In [None]:
import pandas as pd, pyarrow, ast, emoji, regex, json, csv, os
from emosent import get_emoji_sentiment_rank

# Data Cleaning and Pre-Processing
## Splitting the Data
Handling the data in such a large format is not manageable. First we'll go ahead and split the data into more manageable file sizes. I've written the function below
to help me manage large CSV files. The default row_limit prior to splitting is 10,000. Because this is such a large dataset, I've split the data into 50,000 rows per CSV and stored them under `../gda_data/interim/split_files`.

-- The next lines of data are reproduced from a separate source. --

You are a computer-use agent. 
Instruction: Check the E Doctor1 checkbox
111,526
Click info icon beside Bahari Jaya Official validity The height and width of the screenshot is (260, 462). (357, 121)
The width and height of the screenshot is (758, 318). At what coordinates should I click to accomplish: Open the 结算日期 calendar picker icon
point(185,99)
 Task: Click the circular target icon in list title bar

It should be noted that splitting this large file does take a while.

In [None]:
def split_file(filehandler: object, delimiter: str =',', row_limit: int =10000, output_name_template: str ='output_%s.csv', output_path: str ='.', keep_headers: bool = True):
    """
    Filehandler object opens file for splitting
    Splits file into the number of rows determined by the method argument (default is 10,000 rows). Default delimiter is comma but can be changed by passing a method argument.
    Output_name_template is the file naming convention passed with an incrementer number included in the file name. The default output is csv file. The default path argument
    is set to the current directory. The keep_headers argument outputs file headers into each new file split and the default value is True.
    """
    reader = csv.reader(filehandler, delimiter=delimiter)
    current_piece = 1
    current_out_path = os.path.join(
         output_path,
         output_name_template  % current_piece
    )
    current_out_writer = csv.writer(open(current_out_path, 'w'), delimiter=delimiter)
    current_limit = row_limit
    if keep_headers:
        headers = next(reader)
        current_out_writer.writerow(headers)
    for i, row in enumerate(reader):
        if i + 1 > current_limit:
            current_piece += 1
            current_limit = row_limit * current_piece
            current_out_path = os.path.join(
               output_path,
               output_name_template  % current_piece
            )
            current_out_writer = csv.writer(open(current_out_path, 'w'), delimiter=delimiter)
            if keep_headers:
                current_out_writer.writerow(headers)
        current_out_writer.writerow(row)

In [None]:
# Split the data set into files of 50,000 rows.
split_file(open('../gda_data/raw/2021-all-Ads-tweets.csv','r'), row_limit=50000, output_path='../gda_data/interim/split_csv')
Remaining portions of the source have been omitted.